Check point after checkpoint cars are scrutinized and searched, still, despite the redevelopment that has occurred there are constant reminders of the politics that have hindered true independence.
Despite all the strides Afghanistan has made towards peace and development each armed guard, tank and government militia is a reminder of the dangers that remain, dangers that threaten the lives of millions of homeless children across this country.

Sure the façade of war is slowly fading, but please don’t mistake this for progress.
No, no, we haven’t gone from third world to second world.
No, we have gone from an all out open war zone to a nauseatingly impoverished society desperate for development, hope and change.
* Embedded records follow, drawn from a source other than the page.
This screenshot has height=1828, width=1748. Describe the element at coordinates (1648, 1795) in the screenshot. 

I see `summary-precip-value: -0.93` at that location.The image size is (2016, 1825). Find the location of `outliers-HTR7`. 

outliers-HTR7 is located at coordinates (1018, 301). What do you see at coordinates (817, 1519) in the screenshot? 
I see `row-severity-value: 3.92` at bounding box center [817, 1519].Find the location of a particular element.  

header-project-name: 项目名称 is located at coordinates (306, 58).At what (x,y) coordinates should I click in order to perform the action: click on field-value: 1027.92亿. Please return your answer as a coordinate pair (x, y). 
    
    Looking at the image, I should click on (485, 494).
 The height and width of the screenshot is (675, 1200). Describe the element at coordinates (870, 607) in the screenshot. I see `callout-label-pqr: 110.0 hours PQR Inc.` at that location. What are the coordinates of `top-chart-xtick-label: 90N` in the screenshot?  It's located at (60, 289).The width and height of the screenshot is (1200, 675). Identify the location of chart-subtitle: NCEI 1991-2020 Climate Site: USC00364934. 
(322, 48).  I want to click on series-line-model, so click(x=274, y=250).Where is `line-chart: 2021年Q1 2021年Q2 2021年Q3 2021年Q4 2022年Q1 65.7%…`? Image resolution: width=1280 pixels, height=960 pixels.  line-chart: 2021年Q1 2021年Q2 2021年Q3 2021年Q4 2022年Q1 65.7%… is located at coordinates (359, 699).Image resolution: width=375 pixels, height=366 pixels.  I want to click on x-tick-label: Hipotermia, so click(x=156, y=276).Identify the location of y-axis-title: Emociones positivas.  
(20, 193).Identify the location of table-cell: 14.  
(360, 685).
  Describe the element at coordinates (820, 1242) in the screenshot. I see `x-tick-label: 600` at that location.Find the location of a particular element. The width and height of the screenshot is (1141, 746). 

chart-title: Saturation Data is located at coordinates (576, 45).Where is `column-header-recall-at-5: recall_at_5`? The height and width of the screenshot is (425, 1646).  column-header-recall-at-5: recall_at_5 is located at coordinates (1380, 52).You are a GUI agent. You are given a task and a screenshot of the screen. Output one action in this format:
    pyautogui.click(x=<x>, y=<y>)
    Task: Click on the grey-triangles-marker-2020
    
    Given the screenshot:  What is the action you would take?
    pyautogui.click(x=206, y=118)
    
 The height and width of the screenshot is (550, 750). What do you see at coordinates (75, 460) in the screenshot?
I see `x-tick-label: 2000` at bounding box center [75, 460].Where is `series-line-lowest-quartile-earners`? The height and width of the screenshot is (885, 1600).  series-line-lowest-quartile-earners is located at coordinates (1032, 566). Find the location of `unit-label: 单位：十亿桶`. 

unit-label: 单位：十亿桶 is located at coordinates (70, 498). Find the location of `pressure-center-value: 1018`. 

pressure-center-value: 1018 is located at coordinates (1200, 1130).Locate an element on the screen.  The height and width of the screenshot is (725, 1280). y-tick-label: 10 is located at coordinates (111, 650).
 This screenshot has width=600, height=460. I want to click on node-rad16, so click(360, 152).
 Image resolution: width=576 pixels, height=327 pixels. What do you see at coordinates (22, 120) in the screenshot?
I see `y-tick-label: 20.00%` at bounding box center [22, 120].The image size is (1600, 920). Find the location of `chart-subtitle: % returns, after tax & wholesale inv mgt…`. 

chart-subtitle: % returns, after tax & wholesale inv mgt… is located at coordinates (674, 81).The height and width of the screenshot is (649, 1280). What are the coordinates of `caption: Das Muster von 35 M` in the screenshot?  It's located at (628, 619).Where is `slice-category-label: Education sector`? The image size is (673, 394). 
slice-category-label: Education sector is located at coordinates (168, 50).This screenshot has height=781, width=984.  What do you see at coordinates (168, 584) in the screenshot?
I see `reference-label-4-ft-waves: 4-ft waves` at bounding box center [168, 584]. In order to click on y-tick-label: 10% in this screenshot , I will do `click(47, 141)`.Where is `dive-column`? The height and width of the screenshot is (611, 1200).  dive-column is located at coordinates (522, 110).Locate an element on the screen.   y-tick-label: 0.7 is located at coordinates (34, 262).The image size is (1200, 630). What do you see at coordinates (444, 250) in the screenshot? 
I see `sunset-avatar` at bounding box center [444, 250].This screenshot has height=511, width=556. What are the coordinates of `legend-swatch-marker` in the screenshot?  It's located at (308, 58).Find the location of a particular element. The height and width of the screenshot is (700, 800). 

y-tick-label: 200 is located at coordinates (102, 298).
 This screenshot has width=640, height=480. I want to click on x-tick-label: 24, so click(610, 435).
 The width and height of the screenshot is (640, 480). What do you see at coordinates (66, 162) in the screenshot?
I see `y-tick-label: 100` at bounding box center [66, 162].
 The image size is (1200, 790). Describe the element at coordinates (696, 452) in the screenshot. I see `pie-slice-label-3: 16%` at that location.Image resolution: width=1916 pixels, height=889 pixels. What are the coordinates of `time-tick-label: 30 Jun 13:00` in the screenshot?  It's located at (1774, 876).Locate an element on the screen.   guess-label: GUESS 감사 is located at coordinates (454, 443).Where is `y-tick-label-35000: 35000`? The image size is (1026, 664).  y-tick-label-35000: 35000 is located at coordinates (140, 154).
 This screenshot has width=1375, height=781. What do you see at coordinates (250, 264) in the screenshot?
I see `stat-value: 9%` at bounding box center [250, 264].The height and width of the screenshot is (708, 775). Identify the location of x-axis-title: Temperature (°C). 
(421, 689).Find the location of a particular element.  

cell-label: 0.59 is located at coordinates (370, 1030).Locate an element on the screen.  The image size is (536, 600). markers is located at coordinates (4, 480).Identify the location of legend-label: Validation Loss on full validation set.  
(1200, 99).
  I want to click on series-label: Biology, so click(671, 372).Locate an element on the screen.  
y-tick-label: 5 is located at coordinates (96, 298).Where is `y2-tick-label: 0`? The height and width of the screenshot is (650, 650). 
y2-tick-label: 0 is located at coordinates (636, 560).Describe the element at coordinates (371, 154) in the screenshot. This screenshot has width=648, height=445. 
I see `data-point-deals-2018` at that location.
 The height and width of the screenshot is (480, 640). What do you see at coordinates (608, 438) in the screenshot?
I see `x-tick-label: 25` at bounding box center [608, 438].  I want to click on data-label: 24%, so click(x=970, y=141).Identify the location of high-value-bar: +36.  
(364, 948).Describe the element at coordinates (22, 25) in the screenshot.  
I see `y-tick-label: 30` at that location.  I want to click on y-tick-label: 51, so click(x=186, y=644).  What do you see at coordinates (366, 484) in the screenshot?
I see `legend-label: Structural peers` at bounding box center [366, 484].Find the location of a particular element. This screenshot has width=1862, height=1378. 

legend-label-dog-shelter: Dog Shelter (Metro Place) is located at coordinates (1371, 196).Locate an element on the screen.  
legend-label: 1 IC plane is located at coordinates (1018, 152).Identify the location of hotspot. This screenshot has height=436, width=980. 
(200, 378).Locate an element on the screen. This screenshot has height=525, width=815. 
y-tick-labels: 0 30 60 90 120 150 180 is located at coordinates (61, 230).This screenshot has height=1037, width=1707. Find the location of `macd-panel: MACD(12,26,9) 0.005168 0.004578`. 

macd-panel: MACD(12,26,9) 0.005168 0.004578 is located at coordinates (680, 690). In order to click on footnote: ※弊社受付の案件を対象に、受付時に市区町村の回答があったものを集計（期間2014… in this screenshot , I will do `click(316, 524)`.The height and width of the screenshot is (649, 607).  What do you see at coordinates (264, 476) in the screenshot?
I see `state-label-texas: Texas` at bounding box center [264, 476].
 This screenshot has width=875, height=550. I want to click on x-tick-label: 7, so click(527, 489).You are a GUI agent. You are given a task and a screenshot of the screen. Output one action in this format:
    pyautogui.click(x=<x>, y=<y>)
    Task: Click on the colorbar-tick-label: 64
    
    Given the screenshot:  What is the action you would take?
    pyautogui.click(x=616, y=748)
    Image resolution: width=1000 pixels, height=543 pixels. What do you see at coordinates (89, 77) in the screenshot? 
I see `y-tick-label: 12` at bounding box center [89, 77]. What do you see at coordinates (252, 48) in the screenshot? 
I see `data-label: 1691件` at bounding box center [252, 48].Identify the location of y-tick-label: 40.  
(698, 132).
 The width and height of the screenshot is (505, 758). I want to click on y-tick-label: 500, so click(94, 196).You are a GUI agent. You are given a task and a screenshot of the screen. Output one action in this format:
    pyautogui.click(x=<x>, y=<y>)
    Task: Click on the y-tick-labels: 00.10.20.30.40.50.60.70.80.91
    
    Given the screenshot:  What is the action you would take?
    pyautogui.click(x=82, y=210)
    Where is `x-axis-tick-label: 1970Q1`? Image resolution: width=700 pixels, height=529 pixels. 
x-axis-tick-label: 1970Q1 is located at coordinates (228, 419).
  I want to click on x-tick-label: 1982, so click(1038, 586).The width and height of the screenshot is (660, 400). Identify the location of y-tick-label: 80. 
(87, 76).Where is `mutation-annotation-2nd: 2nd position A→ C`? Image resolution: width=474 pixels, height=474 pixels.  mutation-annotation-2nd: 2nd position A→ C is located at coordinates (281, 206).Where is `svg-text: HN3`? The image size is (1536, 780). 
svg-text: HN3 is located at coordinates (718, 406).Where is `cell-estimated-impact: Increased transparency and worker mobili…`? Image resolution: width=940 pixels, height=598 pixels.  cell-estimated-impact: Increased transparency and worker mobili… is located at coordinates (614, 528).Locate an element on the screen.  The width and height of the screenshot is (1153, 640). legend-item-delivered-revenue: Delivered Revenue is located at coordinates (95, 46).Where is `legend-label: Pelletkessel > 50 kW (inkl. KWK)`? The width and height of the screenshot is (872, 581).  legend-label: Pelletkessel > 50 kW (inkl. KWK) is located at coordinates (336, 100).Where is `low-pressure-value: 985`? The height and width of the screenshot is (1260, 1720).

I am reminded of this each time I step out of my post-soviet built projects and see children sleeping in the mud and refuse that most wouldn’t even allow their dogs to sleep in.
I am reminded of this each time I hear kids banging at my door begging for food.
I am reminded of how desperate my people are when I see grown men who should be war heroes bow their heads in shame as they beg for spare change to feed their families wasting away by the wayside.
I am reminded of this each time I see delicate little girls trudging barefoot through the snow.
I am reminded of this each time I step outside and see young boys working as welders and carpenters when they should be in school…
I wonder how these welders and beggars will move this fragile society forward when they lack even the most fundamental human rights; like education, health, and security…are they not the future of this country?
Is the fate of this country not linked to my comfortable life back in the states?

Walking the dusty streets of Kabul my heart breaks 10 times a day and I remember why I am here.